_EXERCISE REQUIREMENTS:_
a – Reproduce the passage of the Roger Levy profile from "FN: Roger, we" up to and including "the fiduciary arena?".
b – Pick up the Roger Levy profile after its final sentence and keep writing it.

In the mid-80’s, Mr. Levy became a founding member of Cambridge Financial Services Inc., which provided investment advisory services to retirement plans, endowments and foundations and, until 2013, when Cambridge’s advisory business was sold, he served as its in-house legal adviser, while also advising clients on prudent investment practices.

Roger earned the Accredited Investment Fiduciary Analyst® Designation and is a Lead Analyst for the Centre for Fiduciary Excellence (CEFEX). Through this affiliation, Cambridge Fiduciary Services, LLC has performed fiduciary assessments for investment advisors, pension plans and fund administrators and has advised investment committees on fiduciary responsibility. Mr Levy speaks at investment conferences on fiduciary issues and publishes articles on fiduciary topics. He is the coauthor with Dr Peter Roland of Your 401K – The Danger Within, published by Amazon. In addition, Mr. Levy consults on behalf of law firms engaged in ERISA fiduciary breach litigation and provides expert testimony.

Mr. Levy lives in Scottsdale, Arizona. He was a Founding Trustee of the Facial Pain Research Foundation and a past Board Chairman of the Facial Pain Association (2000 – 2012).

The salient points of this interview derive from his presentation “How to Bullet Proof a 401k Plan from Fiduciary Breach Risk – PROCEDURALLY!” given at the 2019 Fi360 Annual Conference in Nashville, Tennessee (April 3-5, 2019).

FN: Roger, we like to give our readers a little bit of the backstory of each of our interview subjects. How did you get to where you are today? What was the particular event that propelled you into the fiduciary arena?
Levy: In the early 1980s, I left the practice of law to be part of a startup company focusing on employee benefits, including retirement plans. At that time, 401k plans were a fairly novel employee benefit and much of the business was being handled by brokerage firms, who were not fiduciaries, and by pension consultants, who went to great lengths to avoid fiduciary status, even though registered under the 40 Act.[1] In face of this, we decided to handle our client’s retirement plans as an RIA and to compete for business on the basis that we were fiduciaries while our competitors, being brokers or consultants, were not, and that we would help our clients to fulfill their own ERISA fiduciary responsibilities. Although I did not come from an ERISA background, I quickly learned the fiduciary framework of ERISA and the elements of procedural prudence, and this assisted us to attract and retain clients over many years.

Entries for locating described items
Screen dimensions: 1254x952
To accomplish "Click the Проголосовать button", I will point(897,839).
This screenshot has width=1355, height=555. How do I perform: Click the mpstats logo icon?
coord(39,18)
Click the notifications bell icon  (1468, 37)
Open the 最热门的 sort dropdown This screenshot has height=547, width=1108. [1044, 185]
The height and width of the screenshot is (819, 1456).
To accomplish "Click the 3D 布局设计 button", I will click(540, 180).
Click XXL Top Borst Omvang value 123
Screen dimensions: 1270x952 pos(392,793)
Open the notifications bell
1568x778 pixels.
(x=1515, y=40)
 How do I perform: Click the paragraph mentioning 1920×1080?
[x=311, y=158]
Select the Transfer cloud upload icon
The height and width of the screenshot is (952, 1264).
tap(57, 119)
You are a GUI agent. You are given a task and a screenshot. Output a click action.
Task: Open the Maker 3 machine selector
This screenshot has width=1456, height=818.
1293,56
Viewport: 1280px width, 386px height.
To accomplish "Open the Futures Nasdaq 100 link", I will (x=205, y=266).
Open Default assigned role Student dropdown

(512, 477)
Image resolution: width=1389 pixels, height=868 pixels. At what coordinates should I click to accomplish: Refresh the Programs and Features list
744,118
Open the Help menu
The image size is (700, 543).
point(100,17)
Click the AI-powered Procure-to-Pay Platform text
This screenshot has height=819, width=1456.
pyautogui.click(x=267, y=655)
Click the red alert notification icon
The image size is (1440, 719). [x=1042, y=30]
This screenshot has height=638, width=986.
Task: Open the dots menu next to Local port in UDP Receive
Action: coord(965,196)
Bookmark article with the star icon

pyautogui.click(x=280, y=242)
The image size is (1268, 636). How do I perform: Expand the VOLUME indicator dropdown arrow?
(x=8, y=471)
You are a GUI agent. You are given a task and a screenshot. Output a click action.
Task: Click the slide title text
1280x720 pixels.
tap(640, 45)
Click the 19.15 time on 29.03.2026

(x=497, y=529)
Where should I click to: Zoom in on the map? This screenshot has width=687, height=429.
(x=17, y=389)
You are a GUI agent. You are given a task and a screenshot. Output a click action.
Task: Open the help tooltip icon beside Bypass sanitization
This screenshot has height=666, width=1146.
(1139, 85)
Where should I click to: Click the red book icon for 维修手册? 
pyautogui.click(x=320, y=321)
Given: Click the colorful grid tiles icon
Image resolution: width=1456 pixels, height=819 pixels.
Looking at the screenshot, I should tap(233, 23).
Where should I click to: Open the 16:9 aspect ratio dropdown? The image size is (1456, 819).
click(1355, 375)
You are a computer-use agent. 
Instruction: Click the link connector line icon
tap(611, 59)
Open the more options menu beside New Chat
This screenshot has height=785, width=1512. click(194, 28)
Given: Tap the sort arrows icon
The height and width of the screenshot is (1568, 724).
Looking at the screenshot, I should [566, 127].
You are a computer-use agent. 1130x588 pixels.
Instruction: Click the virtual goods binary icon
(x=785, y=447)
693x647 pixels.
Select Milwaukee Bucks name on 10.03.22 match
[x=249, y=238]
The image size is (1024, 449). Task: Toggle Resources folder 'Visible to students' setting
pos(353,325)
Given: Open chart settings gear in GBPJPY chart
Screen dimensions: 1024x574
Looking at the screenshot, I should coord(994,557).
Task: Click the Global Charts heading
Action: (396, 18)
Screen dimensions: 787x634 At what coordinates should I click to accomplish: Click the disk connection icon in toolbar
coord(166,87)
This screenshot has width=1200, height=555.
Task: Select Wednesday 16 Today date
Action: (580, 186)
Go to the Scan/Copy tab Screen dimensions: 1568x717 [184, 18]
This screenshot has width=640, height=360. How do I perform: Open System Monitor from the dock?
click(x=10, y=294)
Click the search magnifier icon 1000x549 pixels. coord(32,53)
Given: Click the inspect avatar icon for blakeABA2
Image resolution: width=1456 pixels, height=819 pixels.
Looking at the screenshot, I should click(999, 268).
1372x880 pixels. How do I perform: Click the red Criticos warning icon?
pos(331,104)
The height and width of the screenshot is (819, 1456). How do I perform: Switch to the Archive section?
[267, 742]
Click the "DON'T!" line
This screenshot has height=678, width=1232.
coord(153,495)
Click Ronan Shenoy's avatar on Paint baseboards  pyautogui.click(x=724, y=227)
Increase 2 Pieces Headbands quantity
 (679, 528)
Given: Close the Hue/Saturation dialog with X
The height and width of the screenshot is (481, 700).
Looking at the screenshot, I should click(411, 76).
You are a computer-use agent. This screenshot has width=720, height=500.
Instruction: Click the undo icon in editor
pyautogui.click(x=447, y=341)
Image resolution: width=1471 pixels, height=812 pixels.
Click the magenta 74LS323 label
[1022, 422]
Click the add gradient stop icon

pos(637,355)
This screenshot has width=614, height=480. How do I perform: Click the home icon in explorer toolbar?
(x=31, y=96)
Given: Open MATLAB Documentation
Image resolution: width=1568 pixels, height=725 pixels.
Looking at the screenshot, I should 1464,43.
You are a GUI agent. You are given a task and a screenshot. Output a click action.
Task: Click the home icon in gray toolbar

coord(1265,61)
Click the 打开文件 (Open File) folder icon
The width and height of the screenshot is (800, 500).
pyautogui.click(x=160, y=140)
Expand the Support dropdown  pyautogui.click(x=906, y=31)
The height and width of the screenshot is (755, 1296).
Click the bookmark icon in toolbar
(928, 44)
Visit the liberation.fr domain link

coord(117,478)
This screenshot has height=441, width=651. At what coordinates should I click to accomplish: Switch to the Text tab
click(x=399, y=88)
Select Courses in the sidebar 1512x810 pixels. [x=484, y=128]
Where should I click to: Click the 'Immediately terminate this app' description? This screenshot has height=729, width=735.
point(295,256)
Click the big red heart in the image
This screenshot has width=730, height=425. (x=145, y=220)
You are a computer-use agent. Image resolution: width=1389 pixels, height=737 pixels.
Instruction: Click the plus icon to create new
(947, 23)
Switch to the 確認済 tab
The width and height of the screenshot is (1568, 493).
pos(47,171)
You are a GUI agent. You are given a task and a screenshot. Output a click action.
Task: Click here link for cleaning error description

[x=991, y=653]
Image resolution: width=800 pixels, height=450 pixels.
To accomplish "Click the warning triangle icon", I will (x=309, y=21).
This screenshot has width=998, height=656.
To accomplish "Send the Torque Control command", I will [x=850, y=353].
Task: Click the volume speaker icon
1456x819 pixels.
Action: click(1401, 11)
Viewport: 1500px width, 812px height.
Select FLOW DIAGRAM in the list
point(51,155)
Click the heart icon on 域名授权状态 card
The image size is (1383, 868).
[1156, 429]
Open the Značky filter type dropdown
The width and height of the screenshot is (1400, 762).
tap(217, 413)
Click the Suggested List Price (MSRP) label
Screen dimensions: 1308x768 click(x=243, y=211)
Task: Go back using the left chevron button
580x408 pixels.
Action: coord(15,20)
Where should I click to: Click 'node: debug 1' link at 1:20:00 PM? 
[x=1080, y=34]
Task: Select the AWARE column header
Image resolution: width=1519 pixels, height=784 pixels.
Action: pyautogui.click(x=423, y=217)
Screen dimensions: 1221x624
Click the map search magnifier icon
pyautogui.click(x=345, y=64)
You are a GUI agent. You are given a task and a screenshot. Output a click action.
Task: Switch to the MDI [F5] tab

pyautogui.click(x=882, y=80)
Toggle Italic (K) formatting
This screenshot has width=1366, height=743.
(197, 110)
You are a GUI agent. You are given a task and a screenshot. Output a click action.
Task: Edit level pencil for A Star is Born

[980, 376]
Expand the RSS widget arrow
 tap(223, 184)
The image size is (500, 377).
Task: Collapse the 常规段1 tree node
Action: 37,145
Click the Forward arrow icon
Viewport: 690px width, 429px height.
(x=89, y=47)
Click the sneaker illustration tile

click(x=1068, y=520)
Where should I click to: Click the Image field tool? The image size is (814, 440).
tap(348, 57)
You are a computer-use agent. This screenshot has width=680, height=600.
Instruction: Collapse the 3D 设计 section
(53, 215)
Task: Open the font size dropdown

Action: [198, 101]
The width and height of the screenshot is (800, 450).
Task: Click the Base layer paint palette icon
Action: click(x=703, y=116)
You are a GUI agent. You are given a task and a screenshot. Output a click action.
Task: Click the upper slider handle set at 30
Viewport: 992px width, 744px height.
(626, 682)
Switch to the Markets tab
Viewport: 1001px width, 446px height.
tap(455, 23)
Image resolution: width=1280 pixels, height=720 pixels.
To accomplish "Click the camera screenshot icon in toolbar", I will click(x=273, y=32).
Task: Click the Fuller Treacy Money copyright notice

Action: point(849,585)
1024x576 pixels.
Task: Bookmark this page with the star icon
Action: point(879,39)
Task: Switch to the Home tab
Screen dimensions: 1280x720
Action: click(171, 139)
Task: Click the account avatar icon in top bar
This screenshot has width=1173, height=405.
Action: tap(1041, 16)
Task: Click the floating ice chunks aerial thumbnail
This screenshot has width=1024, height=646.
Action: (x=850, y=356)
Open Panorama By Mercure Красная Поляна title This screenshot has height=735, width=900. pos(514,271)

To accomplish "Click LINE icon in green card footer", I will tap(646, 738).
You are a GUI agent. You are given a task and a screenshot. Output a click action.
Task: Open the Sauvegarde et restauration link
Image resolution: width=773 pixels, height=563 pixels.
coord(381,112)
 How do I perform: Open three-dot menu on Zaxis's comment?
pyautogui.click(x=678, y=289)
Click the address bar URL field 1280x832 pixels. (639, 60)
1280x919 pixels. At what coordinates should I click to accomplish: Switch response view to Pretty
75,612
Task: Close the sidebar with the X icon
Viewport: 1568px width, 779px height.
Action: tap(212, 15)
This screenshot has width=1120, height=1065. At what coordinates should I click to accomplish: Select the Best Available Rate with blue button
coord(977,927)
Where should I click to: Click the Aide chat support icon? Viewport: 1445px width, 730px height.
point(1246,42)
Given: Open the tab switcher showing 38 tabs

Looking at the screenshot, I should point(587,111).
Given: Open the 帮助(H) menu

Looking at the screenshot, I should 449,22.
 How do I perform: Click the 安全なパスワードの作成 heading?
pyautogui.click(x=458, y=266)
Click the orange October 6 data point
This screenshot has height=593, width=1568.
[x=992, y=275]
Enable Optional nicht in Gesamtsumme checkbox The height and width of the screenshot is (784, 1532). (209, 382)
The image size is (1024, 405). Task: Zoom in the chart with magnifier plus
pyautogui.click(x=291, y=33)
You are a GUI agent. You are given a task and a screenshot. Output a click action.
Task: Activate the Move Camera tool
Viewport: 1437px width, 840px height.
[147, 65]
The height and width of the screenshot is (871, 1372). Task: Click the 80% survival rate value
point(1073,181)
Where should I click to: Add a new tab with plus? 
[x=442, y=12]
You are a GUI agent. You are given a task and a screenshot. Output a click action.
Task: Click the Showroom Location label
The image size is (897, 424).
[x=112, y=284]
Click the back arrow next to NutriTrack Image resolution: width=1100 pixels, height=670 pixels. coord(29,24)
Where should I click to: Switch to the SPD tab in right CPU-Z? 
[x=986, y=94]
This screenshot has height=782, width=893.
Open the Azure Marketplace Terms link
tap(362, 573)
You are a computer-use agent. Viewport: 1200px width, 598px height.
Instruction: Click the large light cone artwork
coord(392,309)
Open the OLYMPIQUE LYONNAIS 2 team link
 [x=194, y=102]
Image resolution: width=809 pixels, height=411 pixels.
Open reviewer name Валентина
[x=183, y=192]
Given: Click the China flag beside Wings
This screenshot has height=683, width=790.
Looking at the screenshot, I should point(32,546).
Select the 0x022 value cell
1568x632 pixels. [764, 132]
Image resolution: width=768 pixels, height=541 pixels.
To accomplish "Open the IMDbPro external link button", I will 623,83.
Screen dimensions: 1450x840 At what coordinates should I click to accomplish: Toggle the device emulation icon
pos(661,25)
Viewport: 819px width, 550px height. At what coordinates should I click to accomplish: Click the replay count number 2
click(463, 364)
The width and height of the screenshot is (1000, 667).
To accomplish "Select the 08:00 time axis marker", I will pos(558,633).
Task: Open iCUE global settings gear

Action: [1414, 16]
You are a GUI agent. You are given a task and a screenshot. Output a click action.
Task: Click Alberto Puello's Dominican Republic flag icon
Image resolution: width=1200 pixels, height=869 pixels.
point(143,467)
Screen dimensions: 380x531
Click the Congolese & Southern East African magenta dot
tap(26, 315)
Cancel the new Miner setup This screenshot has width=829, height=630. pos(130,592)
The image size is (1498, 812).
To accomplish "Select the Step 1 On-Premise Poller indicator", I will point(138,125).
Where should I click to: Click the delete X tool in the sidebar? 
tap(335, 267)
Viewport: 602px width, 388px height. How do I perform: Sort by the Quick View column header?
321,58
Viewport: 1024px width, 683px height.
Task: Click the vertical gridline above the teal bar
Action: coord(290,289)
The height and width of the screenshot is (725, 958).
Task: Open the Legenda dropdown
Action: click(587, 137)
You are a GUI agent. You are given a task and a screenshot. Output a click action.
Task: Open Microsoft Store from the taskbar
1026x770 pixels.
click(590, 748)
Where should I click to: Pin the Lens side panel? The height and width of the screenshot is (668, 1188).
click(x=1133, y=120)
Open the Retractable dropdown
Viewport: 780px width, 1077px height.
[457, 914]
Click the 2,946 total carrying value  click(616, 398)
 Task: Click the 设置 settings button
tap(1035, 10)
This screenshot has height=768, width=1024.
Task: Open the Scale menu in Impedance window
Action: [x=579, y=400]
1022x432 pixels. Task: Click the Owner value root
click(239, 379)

_RESPONSES FOR EACH TASK:_
a –
FN: Roger, we like to give our readers a little bit of the backstory of each of our interview subjects. How did you get to where you are today? What was the particular event that propelled you into the fiduciary arena?

b –
[1] See STAFF REPORT CONCERNING  EXAMINATIONS OF SELECT PENSION CONSULTANTS, May 16, 2005. The Office of Compliance Inspections and Examinations, SEC

FN: Today we think of “fiduciary” as something within the realm of investment advisers. As a trained lawyer, in particular one from England, can you give us a brief history on the roots of today’s “fiduciary” as it pertains to trust law.
Levy: English trust law is the foundational law of trusts not only in England, but in the US and throughout much of the world. Trust law developed in the Middle Ages from the time of the Crusades, when Crusaders wanted to turn over title to their estates to another who would manage the Crusaders’ property while they were gone. Such arrangements were not recognized by common law and the Lord Chancellor, recognizing the “inequity” of common law, established the Courts of Chancery with power to determine “in equity” whether it was fair to let people with legal title to hold on to it. This then led to the establishment of “fiduciary” responsibilities for those who held the property of another, the term “fiduciary” being drawn from the Latin, fides, meaning faith or trust.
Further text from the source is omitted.